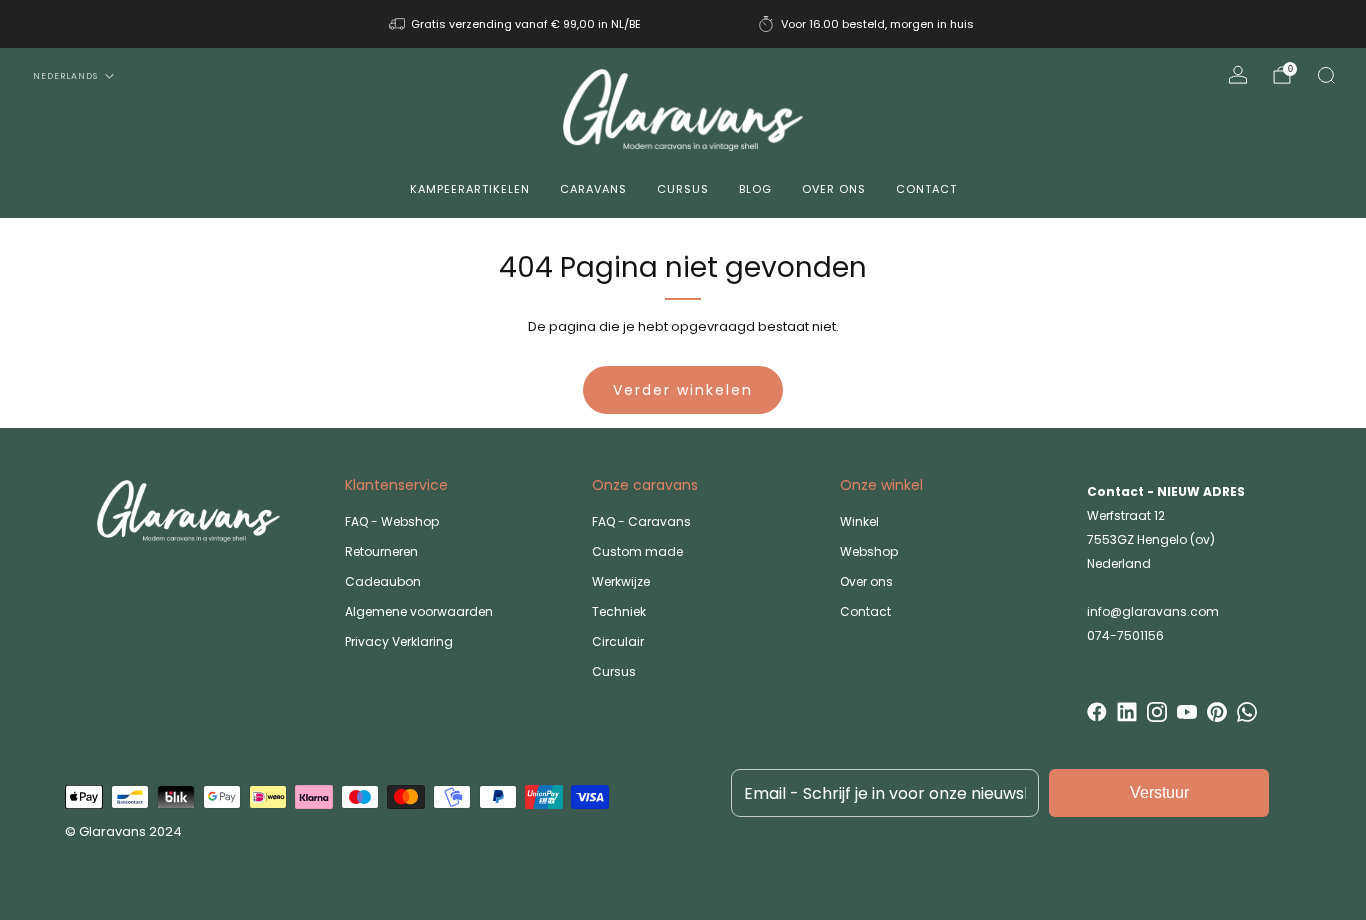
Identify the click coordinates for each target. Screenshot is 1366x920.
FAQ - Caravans (641, 521)
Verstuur (1159, 792)
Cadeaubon (383, 581)
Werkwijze (621, 581)
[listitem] (517, 24)
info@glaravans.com (1153, 611)
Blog (755, 189)
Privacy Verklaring (399, 641)
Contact (926, 189)
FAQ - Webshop (392, 521)
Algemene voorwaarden (419, 611)
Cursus (683, 189)
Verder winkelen (683, 390)
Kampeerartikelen (470, 189)
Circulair (618, 641)
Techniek (619, 611)
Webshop (869, 551)
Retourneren (381, 551)
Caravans (593, 189)
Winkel (859, 521)
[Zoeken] (1326, 75)
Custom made (637, 551)
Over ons (834, 189)
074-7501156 (1125, 635)
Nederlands (65, 76)
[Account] (1238, 75)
----
**Task item**
Except for the pictures, please retype the listing above exactly.

**Exercise response**
Identify the click coordinates for each target. Screenshot is 1366x920.
FAQ - Caravans (641, 521)
Verstuur (1159, 792)
Cadeaubon (383, 581)
Werkwijze (621, 581)
[listitem] (517, 24)
info@glaravans.com (1153, 611)
Blog (755, 189)
Privacy Verklaring (399, 641)
Contact (926, 189)
FAQ - Webshop (392, 521)
Algemene voorwaarden (419, 611)
Cursus (683, 189)
Verder winkelen (683, 390)
Kampeerartikelen (470, 189)
Circulair (618, 641)
Techniek (619, 611)
Webshop (869, 551)
Retourneren (381, 551)
Caravans (593, 189)
Winkel (859, 521)
[Zoeken] (1326, 75)
Custom made (637, 551)
Over ons (834, 189)
074-7501156 (1125, 635)
Nederlands (65, 76)
[Account] (1238, 75)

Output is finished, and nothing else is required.